◆ **Entries supplied**
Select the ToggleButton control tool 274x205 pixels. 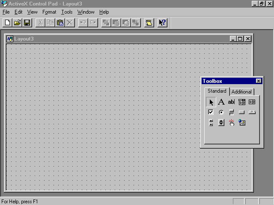[x=231, y=112]
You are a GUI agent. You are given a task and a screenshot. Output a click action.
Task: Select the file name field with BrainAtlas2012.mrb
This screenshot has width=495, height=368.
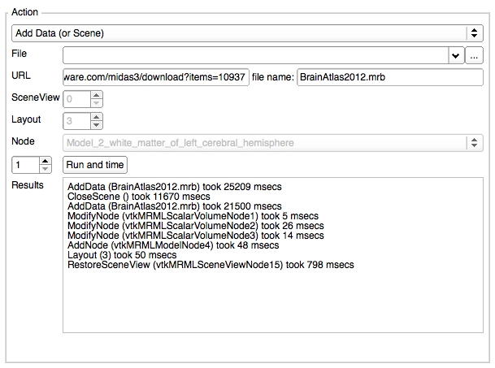tap(389, 77)
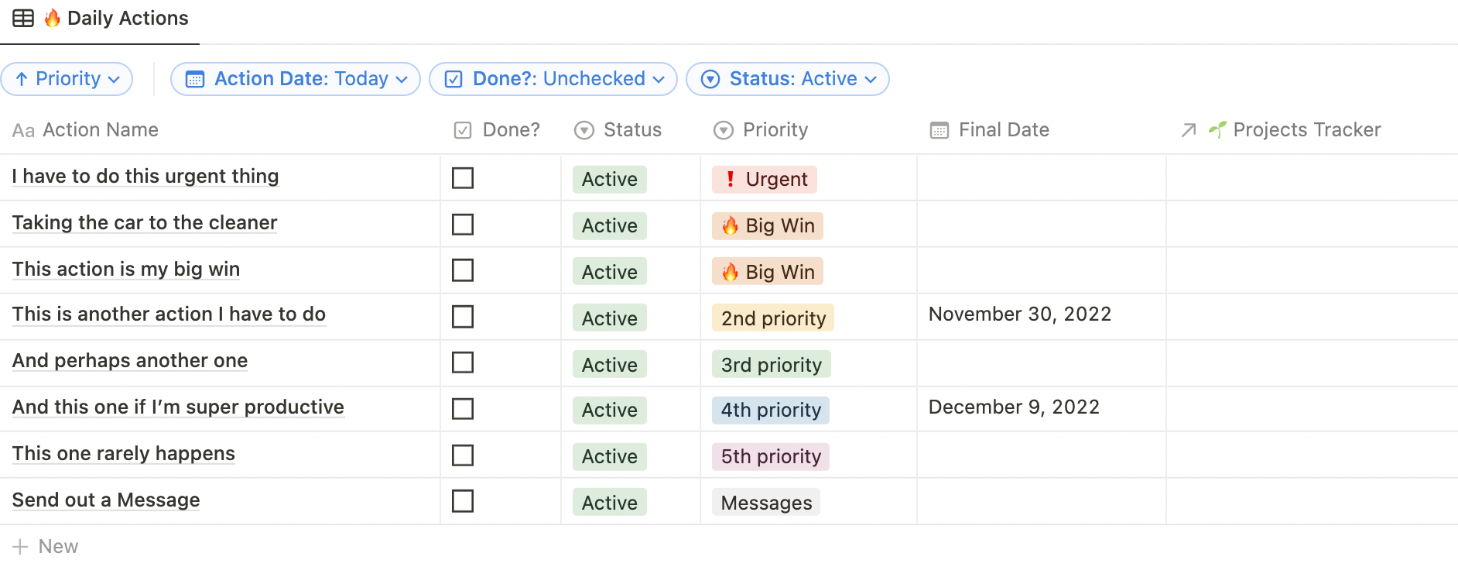Screen dimensions: 1458x567
Task: Click the checkbox icon in Done? filter
Action: (x=453, y=79)

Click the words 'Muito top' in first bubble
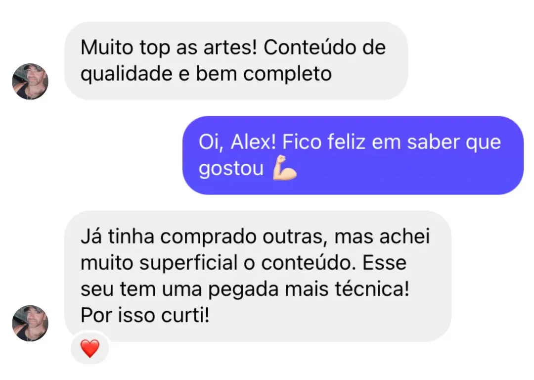tap(125, 48)
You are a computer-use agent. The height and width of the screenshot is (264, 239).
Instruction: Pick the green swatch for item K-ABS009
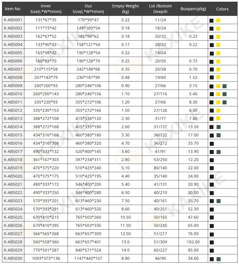pyautogui.click(x=225, y=86)
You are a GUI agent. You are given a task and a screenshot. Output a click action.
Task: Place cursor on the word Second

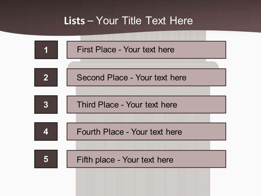pyautogui.click(x=91, y=78)
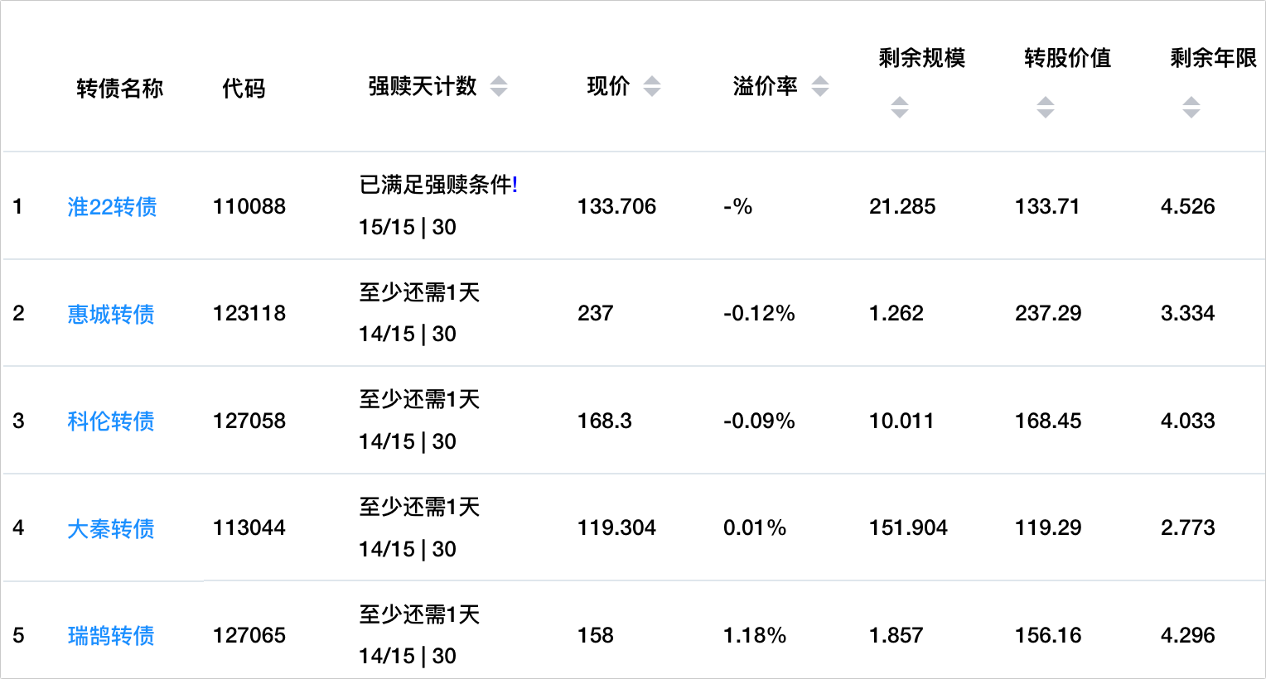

◆ **Instructions to follow**
Range to copy from the listing above: the line with "This screenshot has width=495, height=368." through the line with "You are a computer-use". Transcribe it exactly and skip the pictures.

◆ **Response to this task**
This screenshot has width=495, height=368.
tap(389, 77)
Screen dimensions: 1458x567
Task: Click the checkbox icon in Done? filter
Action: (x=453, y=79)

Click the words 'Muito top' in first bubble
tap(125, 48)
You are a computer-use agent. The height and width of the screenshot is (264, 239).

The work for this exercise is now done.